* _AIM 1_
From the angr hooks guide, output the passage starting at "When entering the" and ending at "a stack pop.".
* _AIM 2_
In the angr hooks guide, how is it possible to define run() with any number of arguments and still have them filled with values? Answer in one to three sentences.

* _TEXT EXTRACT_
_____
Hooks in angr are very powerful! You can use them to modify a program's behavior in any way you could imagine. However, the exact way you might want to program a specific hook may be non-obvious. This chapter should serve as a guide when programming SimProcedures.
Here's an example that will remove all bugs from any program:
>>> from angr import Project, SimProcedure
>>> project = Project('examples/fauxware/fauxware')
>>> class BugFree(SimProcedure):
... def run(self, argc, argv):
... print('Program running with argc=%s and argv=%s' % (argc, argv))
... return 0
# this assumes we have symbols for the binary
>>> project.hook_symbol('main', BugFree())
# Run a quick execution!
>>> simgr = project.factory.simulation_manager()
>>> simgr.run() # step until no more active states
Program running with argc=<SAO <BV64 0x0>> and argv=<SAO <BV64 0x7fffffffffeffa0>>
<SimulationManager with 1 deadended>
Now, whenever program execution reaches the main function, instead of executing the actual main function, it will execute this procedure! It just prints out a message, and returns.
Now, let's talk about what happens on the edge of this function!
When entering the function, where do the values that go into the arguments come from?
You can define your run()
function with however many arguments you like, and the SimProcedure runtime will automatically extract from the program state those arguments for you, via a calling convention, and call your run function with them. Similarly, when you return a value from the run function, it is placed into the state (again, according to the calling convention), and the actual control-flow action of returning from a function is performed, which depending on the architecture may involve jumping to the link register or jumping to the result of a stack pop.
_____
* _SOURCE DATA_
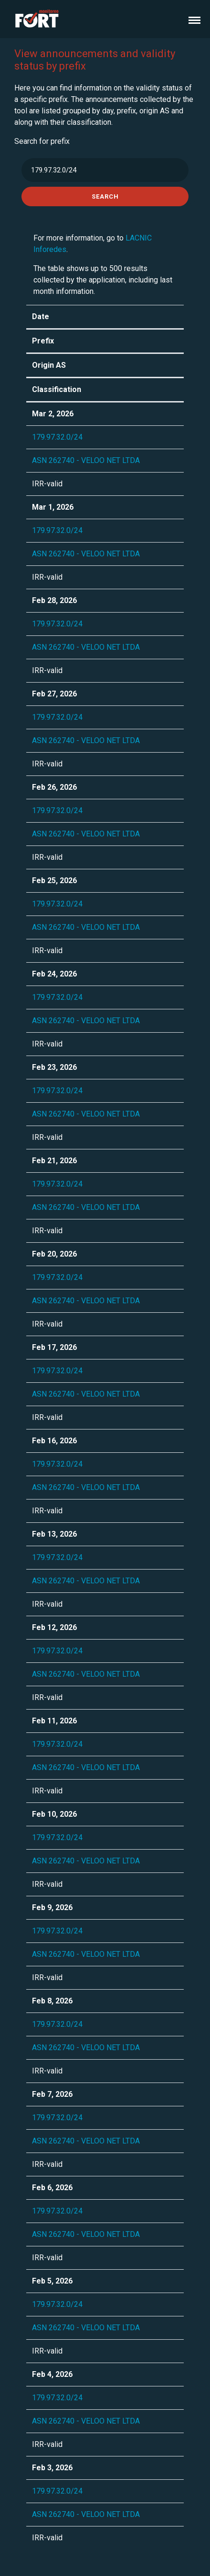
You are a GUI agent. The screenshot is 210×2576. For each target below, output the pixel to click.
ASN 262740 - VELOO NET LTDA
_____
* _PROBLEM SOLUTION 1_
When entering the function, where do the values that go into the arguments come from?
You can define your run()
function with however many arguments you like, and the SimProcedure runtime will automatically extract from the program state those arguments for you, via a calling convention, and call your run function with them. Similarly, when you return a value from the run function, it is placed into the state (again, according to the calling convention), and the actual control-flow action of returning from a function is performed, which depending on the architecture may involve jumping to the link register or jumping to the result of a stack pop.

* _PROBLEM SOLUTION 2_
The SimProcedure runtime automatically extracts those arguments from the program state using a calling convention. It then calls the run function with them.